Он принял псевдоним, хотя не думал отказываться от судьбы. За пятнадцать лет журналистской работы в самых престижных газетах и журналах он объездил весь мир или по крайней мере все страны, где пахло свежей революцией: Китай, Гватемалу, Северную Ирландию…
Революция, которой он был завещан отцом и которой так никогда и не увидел, заставляет его все глубже, все парадоксальнее вдумываться в те реалии, которые ему открываются; самым непоправимым кажется естественное безразличие, которое уже в момент победы революции или сразу вслед за нею поглощает неизвестных, часто анонимных борцов – и тех, что погибли, и тех, что выстояли. Кто вспомнил о казненных в Чикаго? Их давно забыли! Убитых во время Коммуны были десятки тысяч, во время гражданской войны в Испании – сотни, в России – миллионы… И тогда что такое эти революции, в которые они так веровали? И что это такое – революция? Или она, как Христос, не что, а кто? Тот самый маленький человек улицы, который в момент своего бунта становится «кем-то б'oльшим, чем человек». Для Гатти абсолютно одно: «новый человек» рождается не в будущем; вообще, если это словосочетание имеет смысл, он может появиться только в настоящем войны и крови, как Нестор Махно на Украине в 1918-м или Буэнавентура Дуррути (другая фигура революционного пантеона Гатти) в Барселоне 1936 года. Он говорит: «История пишется с начала. Новый человек уже на улицах, и история изобретает его каждый день». Для Гатти весьма сомнительно, что новый человек может родиться, вырасти и утвердиться после победы революционеров. Ибо что такое победа революции? После режимов Сталина и Мао – кто ответит? Гатти отвечает по-своему: победа революции – это отказ от власти.
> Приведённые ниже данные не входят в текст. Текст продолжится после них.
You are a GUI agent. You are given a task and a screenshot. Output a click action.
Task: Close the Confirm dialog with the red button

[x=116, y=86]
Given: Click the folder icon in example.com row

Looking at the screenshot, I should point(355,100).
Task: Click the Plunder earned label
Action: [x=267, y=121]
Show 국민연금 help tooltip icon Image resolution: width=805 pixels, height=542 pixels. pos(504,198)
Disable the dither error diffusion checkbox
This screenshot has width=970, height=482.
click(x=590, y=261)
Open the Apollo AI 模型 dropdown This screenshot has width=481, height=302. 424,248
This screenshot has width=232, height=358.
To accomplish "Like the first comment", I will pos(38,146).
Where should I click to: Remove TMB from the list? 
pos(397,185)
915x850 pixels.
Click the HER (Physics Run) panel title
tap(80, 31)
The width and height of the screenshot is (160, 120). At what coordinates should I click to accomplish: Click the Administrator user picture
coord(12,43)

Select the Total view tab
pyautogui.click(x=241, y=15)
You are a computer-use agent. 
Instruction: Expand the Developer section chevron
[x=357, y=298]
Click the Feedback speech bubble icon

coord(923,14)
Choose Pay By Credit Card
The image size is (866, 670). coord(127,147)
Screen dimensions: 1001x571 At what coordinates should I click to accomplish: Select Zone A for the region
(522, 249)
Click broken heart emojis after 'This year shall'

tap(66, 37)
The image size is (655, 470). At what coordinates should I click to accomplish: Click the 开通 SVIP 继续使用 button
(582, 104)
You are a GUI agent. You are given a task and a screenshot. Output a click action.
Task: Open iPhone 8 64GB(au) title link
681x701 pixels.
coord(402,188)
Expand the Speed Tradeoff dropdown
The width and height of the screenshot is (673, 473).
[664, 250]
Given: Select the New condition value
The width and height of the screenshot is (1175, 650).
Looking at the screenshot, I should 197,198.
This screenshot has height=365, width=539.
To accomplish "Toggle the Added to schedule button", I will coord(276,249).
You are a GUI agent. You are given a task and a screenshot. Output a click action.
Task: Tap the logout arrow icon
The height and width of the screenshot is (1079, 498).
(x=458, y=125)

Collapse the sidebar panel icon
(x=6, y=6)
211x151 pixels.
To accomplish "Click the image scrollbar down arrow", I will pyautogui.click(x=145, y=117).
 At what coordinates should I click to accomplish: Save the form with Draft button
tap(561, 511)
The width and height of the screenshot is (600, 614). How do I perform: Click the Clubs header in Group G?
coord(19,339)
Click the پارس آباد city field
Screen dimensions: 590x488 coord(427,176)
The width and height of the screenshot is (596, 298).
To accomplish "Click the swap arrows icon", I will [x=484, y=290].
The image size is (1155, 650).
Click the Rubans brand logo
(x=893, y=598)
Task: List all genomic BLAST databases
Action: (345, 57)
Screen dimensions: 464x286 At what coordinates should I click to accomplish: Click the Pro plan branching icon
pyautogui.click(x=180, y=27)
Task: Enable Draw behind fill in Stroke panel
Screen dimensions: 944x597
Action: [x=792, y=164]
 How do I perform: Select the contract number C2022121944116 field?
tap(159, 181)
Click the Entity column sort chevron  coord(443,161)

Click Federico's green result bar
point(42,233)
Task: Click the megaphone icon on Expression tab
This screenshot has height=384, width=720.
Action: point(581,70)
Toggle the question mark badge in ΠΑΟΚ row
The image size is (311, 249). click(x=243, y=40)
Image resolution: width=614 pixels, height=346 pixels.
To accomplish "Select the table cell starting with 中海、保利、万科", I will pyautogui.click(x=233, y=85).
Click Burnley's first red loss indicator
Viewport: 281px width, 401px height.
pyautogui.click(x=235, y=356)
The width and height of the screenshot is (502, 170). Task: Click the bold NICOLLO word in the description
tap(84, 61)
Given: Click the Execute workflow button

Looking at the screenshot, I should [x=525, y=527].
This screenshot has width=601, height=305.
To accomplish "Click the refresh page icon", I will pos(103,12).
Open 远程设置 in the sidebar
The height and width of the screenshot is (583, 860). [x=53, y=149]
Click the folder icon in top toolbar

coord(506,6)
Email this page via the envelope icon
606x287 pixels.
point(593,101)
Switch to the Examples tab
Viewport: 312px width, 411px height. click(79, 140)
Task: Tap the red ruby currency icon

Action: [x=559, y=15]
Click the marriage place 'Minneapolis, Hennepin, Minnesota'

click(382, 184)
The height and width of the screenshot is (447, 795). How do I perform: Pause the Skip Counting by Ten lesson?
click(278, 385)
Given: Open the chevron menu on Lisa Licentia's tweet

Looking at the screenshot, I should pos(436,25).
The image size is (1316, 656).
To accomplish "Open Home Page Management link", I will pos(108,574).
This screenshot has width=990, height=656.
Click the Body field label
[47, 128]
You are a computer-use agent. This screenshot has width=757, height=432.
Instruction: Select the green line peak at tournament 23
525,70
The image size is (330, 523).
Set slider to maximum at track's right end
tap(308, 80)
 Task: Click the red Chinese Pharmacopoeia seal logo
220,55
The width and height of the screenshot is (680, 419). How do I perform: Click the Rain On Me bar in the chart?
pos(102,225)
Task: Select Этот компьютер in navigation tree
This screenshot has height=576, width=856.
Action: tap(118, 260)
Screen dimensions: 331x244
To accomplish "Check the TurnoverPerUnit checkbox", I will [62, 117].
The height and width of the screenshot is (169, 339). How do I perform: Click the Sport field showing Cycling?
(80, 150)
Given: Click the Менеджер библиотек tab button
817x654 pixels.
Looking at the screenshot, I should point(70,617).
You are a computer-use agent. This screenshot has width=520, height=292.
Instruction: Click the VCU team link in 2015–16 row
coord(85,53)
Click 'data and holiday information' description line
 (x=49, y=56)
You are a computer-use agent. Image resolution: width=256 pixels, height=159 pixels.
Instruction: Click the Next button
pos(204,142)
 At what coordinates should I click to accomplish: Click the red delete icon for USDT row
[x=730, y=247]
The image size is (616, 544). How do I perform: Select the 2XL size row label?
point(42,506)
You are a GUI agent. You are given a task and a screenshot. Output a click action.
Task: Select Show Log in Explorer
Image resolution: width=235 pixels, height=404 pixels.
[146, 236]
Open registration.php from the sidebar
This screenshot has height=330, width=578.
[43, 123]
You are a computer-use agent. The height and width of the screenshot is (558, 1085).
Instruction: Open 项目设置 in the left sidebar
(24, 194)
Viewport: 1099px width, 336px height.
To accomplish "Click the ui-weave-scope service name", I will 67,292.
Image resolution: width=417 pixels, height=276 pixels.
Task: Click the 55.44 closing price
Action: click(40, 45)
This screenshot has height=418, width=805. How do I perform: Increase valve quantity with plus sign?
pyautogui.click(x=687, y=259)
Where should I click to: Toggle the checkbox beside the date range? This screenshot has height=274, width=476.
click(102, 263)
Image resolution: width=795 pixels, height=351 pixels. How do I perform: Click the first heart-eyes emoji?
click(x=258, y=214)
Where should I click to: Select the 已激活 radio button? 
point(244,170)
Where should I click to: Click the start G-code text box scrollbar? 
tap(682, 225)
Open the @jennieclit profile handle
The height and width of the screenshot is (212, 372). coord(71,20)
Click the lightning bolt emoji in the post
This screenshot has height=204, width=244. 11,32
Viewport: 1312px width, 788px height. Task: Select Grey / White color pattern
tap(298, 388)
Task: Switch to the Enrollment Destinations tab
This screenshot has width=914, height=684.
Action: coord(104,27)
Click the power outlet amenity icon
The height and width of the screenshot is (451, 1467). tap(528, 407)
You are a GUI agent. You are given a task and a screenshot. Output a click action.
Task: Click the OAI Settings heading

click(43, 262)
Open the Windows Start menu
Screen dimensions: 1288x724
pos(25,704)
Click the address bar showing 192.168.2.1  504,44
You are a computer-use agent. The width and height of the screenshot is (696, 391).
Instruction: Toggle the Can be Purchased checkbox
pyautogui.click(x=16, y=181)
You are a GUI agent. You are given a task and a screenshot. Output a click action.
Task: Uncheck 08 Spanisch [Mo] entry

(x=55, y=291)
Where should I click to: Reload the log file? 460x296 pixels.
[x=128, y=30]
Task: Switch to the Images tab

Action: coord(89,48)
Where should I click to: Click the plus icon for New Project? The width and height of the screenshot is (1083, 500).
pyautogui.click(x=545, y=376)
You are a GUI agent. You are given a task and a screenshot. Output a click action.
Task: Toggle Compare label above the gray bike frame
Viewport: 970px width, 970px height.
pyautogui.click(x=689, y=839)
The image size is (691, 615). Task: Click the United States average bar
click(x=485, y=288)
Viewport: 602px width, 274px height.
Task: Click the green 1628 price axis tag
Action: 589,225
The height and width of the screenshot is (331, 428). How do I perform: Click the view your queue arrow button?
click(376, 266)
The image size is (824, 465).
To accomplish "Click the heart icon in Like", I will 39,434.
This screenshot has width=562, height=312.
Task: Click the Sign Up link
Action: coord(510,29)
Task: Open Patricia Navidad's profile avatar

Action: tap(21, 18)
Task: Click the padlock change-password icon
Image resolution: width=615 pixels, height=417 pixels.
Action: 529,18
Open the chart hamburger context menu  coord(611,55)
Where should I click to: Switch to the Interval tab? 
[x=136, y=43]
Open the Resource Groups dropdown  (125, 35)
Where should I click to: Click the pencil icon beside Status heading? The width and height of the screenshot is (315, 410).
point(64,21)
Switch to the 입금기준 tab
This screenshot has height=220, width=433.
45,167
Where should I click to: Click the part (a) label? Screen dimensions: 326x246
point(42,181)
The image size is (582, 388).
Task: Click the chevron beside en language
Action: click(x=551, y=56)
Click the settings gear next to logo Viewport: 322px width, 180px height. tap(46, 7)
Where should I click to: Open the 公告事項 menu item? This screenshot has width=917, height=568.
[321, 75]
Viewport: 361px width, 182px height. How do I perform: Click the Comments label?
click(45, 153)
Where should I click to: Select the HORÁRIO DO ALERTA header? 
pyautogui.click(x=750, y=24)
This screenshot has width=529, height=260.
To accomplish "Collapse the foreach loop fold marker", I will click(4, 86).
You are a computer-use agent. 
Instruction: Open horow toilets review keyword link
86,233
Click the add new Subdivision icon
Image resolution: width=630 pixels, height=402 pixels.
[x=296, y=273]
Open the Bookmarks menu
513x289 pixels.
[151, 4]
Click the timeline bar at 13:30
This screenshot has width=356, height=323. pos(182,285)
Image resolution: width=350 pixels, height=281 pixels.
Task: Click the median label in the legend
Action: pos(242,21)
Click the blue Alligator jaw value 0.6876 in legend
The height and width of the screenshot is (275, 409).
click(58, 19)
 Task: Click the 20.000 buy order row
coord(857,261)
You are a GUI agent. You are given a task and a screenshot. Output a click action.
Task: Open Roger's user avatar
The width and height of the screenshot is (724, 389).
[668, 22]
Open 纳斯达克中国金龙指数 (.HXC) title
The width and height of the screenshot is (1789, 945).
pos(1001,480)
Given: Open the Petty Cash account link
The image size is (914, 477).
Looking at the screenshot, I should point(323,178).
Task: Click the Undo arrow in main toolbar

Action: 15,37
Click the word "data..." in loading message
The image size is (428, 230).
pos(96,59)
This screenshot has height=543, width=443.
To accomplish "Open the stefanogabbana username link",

Значит ли это, что в паре Сопротивление – Революция только первое несет в себе какой-то положительный ответ, надежду на обновление нашей повседневной жизни? И что в конечном счете общество, свободное от эксплуатации, от голода, от всех форм нищеты, получается, вырисовывается только в сопротивлении этой эксплуатации и неравенству, а не в результате следования неким революционным доктринам?
Ни нам, ни автору это не ведомо. Просто есть эта история во всех ее проявлениях, история Сопротивления и Революций, каждый раз начинающихся снова, и есть народ, убитые мужчины и женщины, казненные, истерзанные, которых нельзя ни отрицать, ни забыть. Они-то, безвестные, не успевшие воплотиться до конца, и двигают историю вперед. Вот, оказывается, какие мысли вынашивал в своем Сопротивлении юный Донки. «История, наша история, – это попытка дать существу его существование…» Поставленные в перекрестье сплошного вопрошания, как каждая фигура, о которой пишет Гатти, все его герои говорят на языке, дышащем необъяснимым оптимизмом, направленным против любых, самых мрачных «очевидностей». «Может быть, это и есть революция», – парадоксально заключает эту тему Ив Бено, один из исследователей Гатти. Что ж, может быть. Может быть, оптимизм – это и есть наиболее глубокая и революционная трансформация сознания…
В 1955 году Арман Гатти неожиданно получил премию за репортаж «Ваш специальный корреспондент передает из клетки с дикими зверями». Статус премии предполагал приз за репортаж, написанный в далеком путешествии, поэтому Армана срочно командировали в Аргентину. Аргентина в то время была демократической страной без признаков латиноамериканского диктаторства. За время командировки в стране произошел переворот, и Донки бежал через границу в автомобиле молодого прогрессивного врача, которого звали Эрнесто. Эрнесто Гевара. Тот еще не был революционером. Весь свой революционный путь – от встречи с Фиделем до последней пули в Боливии в 1967-м – он прошел перед глазами своего друга, анархиста с душою художника. Свой фильм об Эрнесто Гевара, каким он его знал, Арман Гатти назвал «El otro Сristobal». И хотя в 1962-м именно эта работа Гатти представляла Кубу на фестивале в Каннах, никто, включая самих кубинцев, не мог не признать, что образ великого Че представлен в весьма необычной трактовке. «El otro Сristobal» – значит другой Христофор, другой Колумб, первопроходец и первооткрыватель Нового Света, может быть, света новой революции – не той, которую возглавил его друг Фидель, а той, с образом которой он сумел стать «кем-то большим, чем человек». При этом ассоциативный ряд увлекает нас еще дальше: Колумб – Colombo – Голубь. Эрнесто Гевара = голубь революции. Возможно ли? Сейчас бренд «команданте Че» решительно не допускает такой трактовки, ибо она изнутри подрывает собственно бренд, являющийся дорогостоящей товарной маркой. Но кто знает, с кем переходил аргентинскую границу Арман Гатти? А уж ему-то, поверьте, наплевать на товарные марки, его интересует истина – в том виде, в котором она стала достоянием его собственного опыта.